Directions for this task
Your response should contain every line from the data below that holds the string "arrow".

Data
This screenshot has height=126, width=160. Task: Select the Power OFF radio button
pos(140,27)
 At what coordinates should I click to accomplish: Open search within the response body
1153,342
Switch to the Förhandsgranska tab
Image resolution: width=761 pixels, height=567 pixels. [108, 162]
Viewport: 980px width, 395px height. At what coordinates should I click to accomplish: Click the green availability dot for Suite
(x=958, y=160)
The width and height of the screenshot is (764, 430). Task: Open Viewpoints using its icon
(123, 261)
* * *
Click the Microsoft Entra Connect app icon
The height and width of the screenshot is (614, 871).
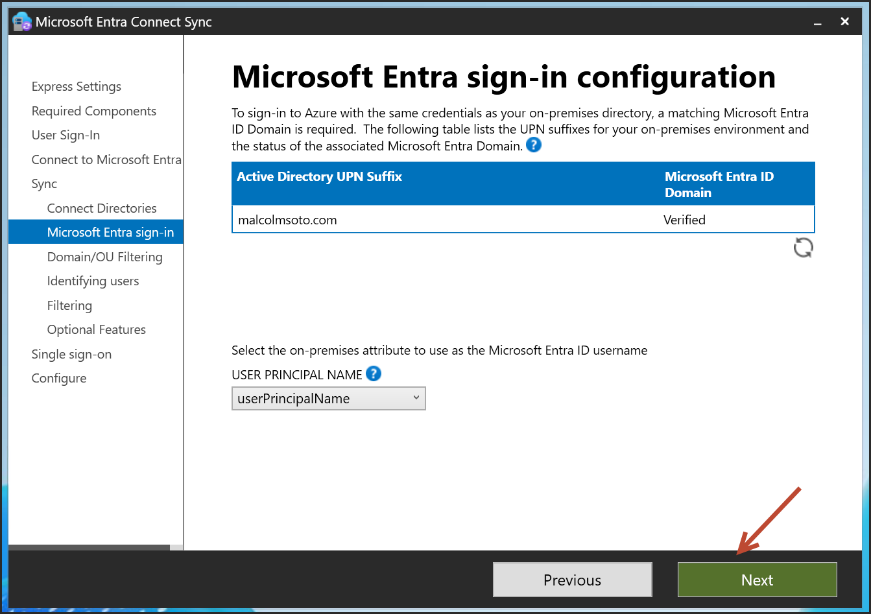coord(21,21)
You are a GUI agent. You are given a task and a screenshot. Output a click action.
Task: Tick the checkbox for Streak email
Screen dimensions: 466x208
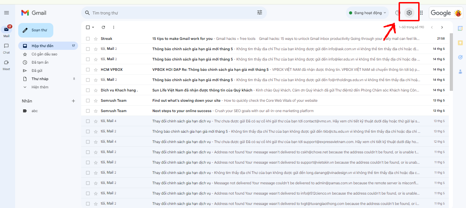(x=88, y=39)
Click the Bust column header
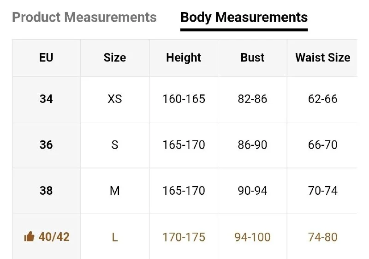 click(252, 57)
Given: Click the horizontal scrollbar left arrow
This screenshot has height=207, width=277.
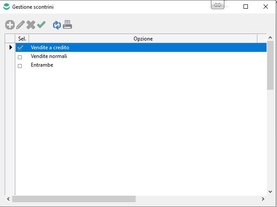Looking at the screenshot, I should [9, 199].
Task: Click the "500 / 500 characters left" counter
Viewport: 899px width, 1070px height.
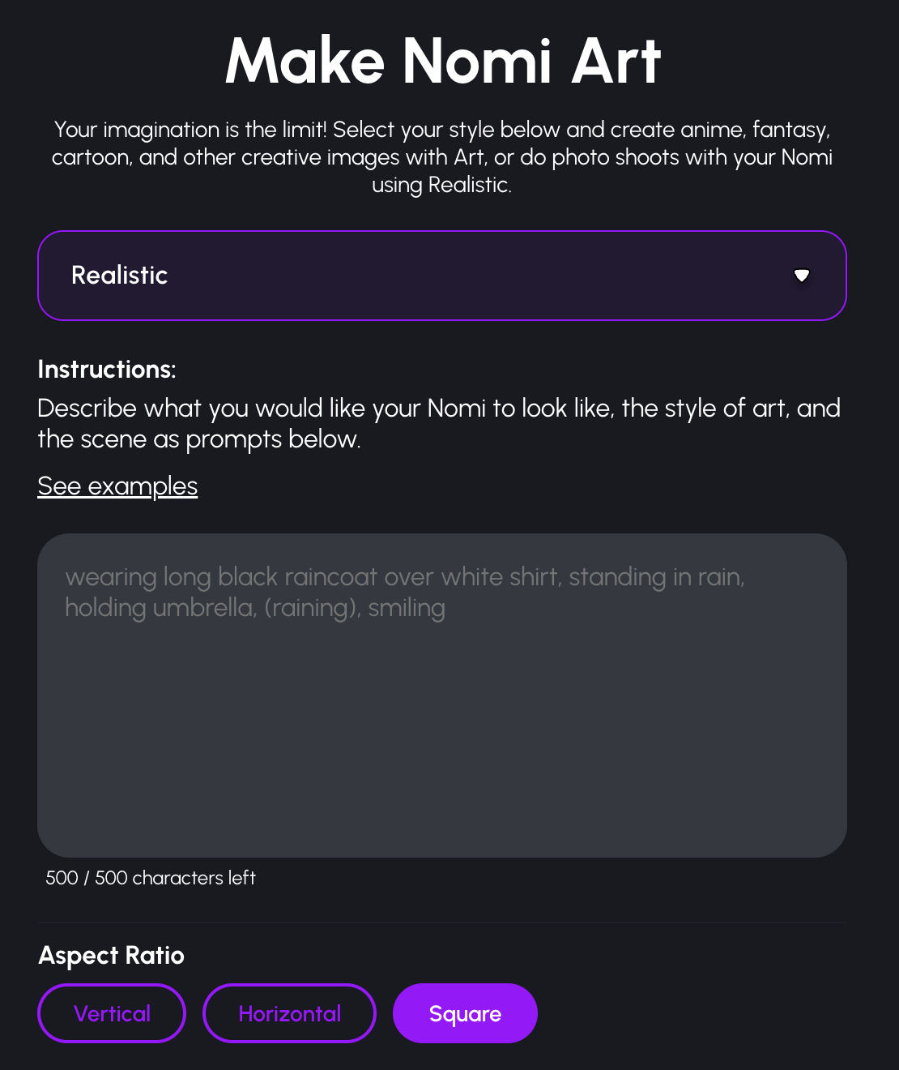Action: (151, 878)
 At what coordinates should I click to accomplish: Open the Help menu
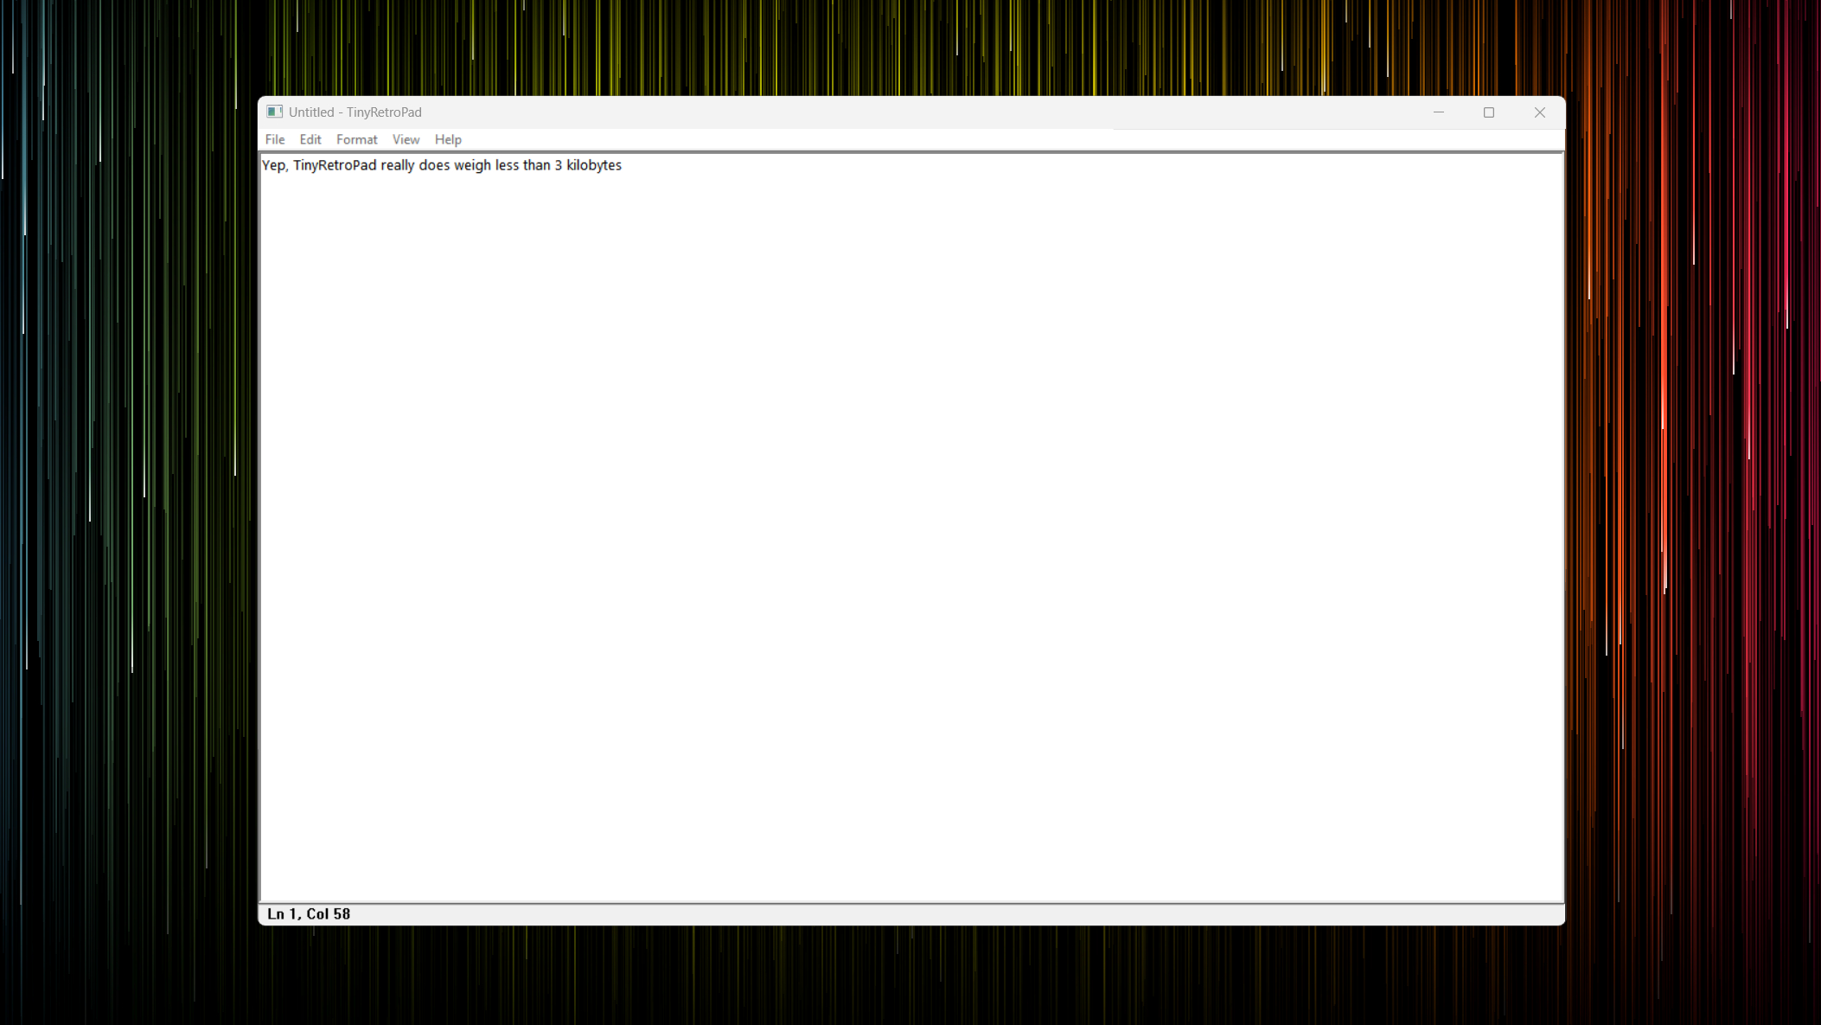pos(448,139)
==
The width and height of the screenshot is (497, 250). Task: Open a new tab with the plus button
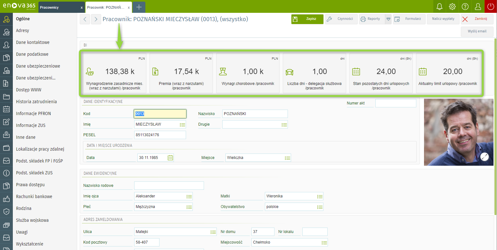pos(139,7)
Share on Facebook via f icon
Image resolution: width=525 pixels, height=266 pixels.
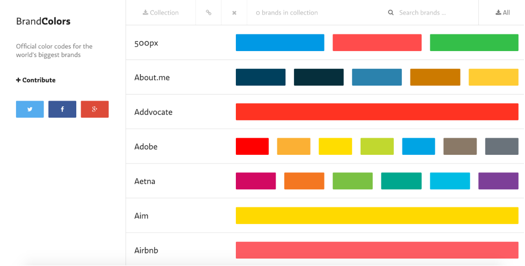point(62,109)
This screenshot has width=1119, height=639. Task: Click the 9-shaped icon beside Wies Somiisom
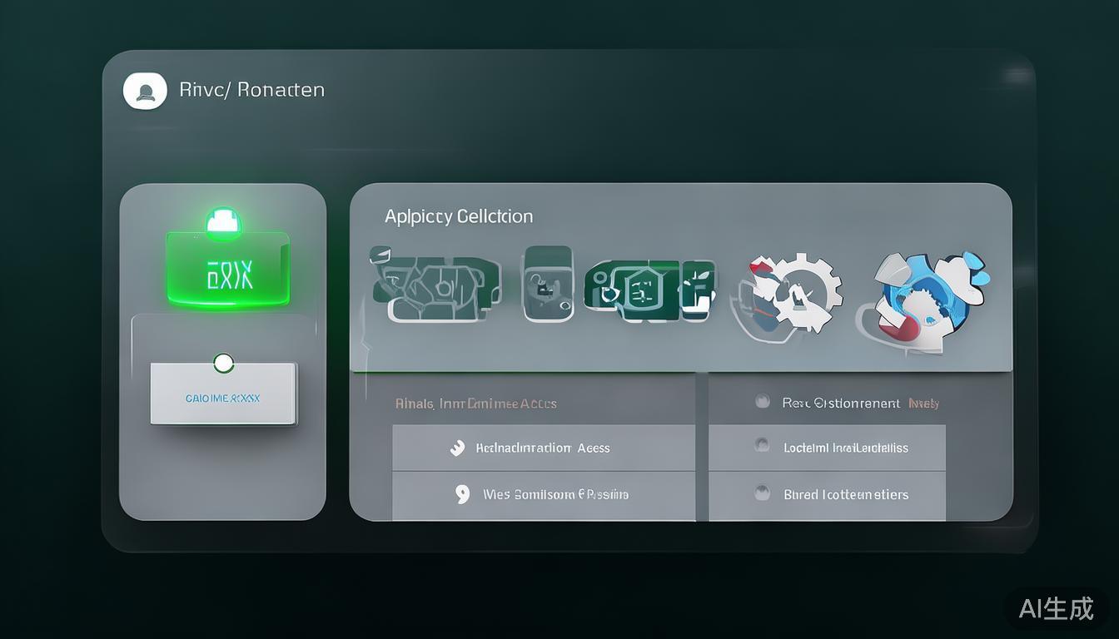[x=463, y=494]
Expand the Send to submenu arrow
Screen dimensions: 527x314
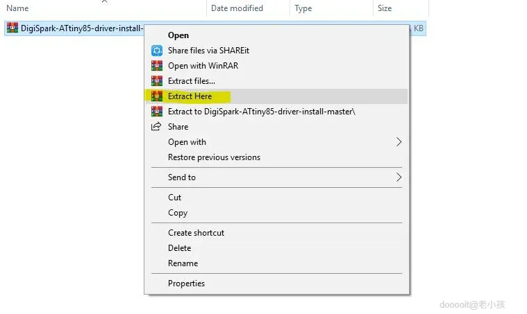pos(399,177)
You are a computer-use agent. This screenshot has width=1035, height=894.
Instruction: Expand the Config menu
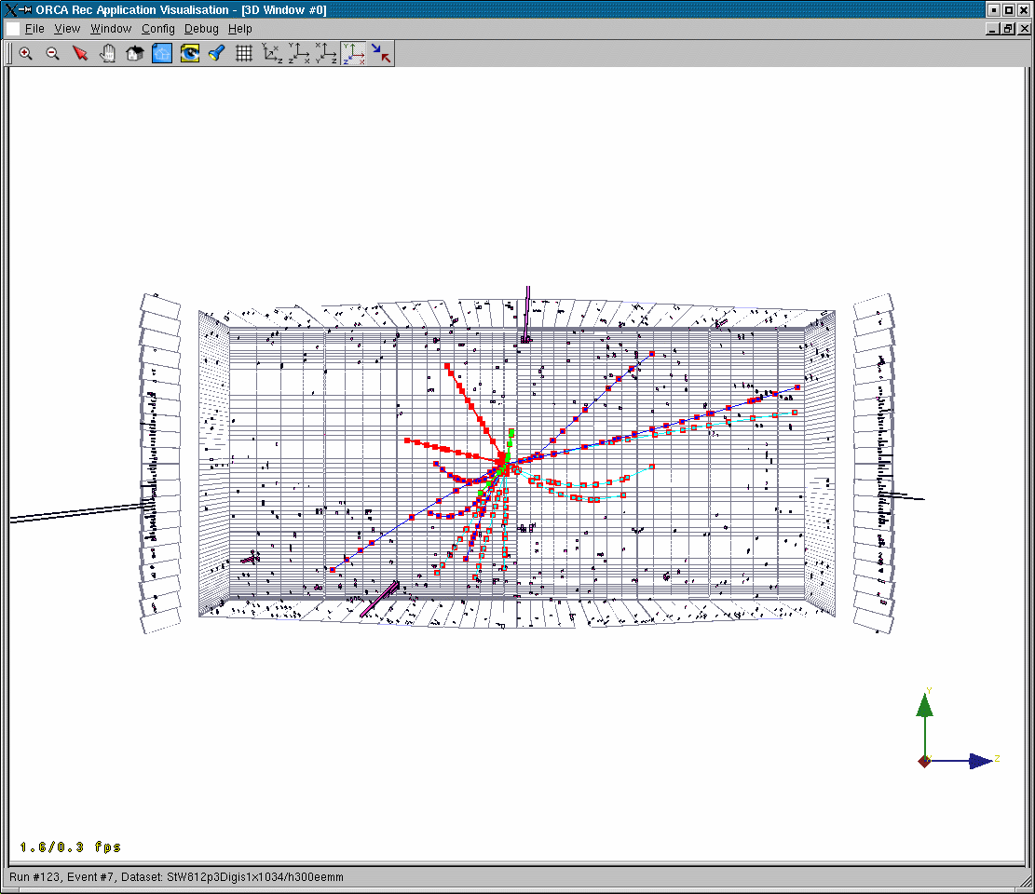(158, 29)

Solution
Given: Click the horizontal scrollbar left arrow
Expand the Send to submenu arrow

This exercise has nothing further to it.